Relying on transactional systems also means that the resulting quantitative metrics reflect an organization’s activity or outputs, not the outcomes it is trying to achieve. Using the contact center again, it’s tempting to create an activity metric such as percentage of calls returned in the same day as a way of measuring customer satisfaction because, on the surface, it seems related to satisfaction and the data is contained in most call center CRM solutions. However, using this metric might encourage contact center agents to have shorter, less satisfactory, calls in order to complete more calls each day and to get higher ratings. As a result, customer satisfaction might actually decrease. Therefore, it might be more appropriate to create a qualitative metric based on a regular survey of a portion of the customer to gauge reported satisfaction. This survey metric, while subjective, more directly reflects the intended outcome.
Please don’t misinterpret me. I’m not suggesting that quantitative metrics are bad and qualitative ones are good. In fact, surveys have a wide range of potential disadvantages which can lead to unexpected biases in the qualitative metrics.
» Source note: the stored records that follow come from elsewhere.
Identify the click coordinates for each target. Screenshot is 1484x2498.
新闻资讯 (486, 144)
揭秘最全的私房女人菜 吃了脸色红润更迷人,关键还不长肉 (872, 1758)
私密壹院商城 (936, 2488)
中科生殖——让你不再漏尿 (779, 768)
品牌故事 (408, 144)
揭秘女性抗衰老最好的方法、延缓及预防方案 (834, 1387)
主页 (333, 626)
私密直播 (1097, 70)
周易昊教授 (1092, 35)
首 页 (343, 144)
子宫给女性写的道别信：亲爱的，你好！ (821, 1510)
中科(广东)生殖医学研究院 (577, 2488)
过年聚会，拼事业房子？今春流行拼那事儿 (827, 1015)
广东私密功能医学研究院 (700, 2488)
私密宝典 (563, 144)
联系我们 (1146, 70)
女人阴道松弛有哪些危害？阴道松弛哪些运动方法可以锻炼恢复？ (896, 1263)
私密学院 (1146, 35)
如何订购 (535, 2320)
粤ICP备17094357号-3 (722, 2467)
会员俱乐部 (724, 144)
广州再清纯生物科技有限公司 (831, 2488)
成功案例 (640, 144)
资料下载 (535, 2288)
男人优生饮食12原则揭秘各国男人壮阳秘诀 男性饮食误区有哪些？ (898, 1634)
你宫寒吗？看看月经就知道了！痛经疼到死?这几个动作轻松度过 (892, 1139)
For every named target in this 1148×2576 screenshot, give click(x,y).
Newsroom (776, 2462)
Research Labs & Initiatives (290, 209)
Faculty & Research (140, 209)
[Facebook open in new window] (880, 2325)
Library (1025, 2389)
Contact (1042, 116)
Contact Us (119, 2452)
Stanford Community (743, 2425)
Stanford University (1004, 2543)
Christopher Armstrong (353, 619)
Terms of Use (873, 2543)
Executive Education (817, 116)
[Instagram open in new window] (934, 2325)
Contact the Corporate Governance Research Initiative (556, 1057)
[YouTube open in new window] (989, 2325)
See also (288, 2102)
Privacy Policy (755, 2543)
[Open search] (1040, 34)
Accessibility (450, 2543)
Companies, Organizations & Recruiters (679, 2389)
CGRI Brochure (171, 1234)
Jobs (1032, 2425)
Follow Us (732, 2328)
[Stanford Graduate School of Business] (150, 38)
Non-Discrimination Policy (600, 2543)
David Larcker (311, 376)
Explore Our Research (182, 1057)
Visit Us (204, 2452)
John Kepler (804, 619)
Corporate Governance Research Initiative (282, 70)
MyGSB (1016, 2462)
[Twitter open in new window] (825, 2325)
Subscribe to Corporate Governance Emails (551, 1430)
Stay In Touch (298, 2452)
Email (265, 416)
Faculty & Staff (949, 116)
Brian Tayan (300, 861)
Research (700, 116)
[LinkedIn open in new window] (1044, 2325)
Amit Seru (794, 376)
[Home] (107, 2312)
Response biases such as self-lifting and the Hawthorne effect happen because respondents want to please the questioner and therefore tend to provide more favorable answers simply because they were selected for the survey. Perhaps unexpectedly, this response bias doesn’t seem to lessen when the questions are presented electronically instead of through a live interviewer. Equally troubling is what is sometimes called rosy retrospection bias in which respondent rate past events more favorably than they rated them when the event originally occurred. Qualitative metrics that are collected quarterly and ask respondents to consider the past three months are particularly susceptible to this effect.
Organizations also need to be careful about survey fatigue and the habit effect. I believe that individuals should not be asked to respond to surveys more often than monthly and no monthly survey should contain more than about five to seven questions. Beyond these ranges, even motivated respondents develop survey fatigue. The habit effect is a term I use when surveys contain a series of similar-looking questions and respondents fall into a habit of answering them similarly without carefully thinking about each on its own. In some cases, we can guard against this affect by varying the question format from check boxes to one-word responses to open-ended questions. However, this approach doesn’t work if you use standardized response ranges (i.e. 1 to 100); in that case, you should limit the total number of questions to counteract both survey fatigue and the habit effect.
I have no hard and fast rules about when to use qualitative KPIs and when to use quantitative ones, and relying on a mix of the two will best suit most organizations. In fact, in my experience, having both a qualitative and quantitative KPI monitoring the same objective can be extremely beneficial. It can be enlightening to see where peoples’ beliefs about the state of an objective differ from the scores coming from your operational systems. Those that differ the most are the ones that you should spend the most time on.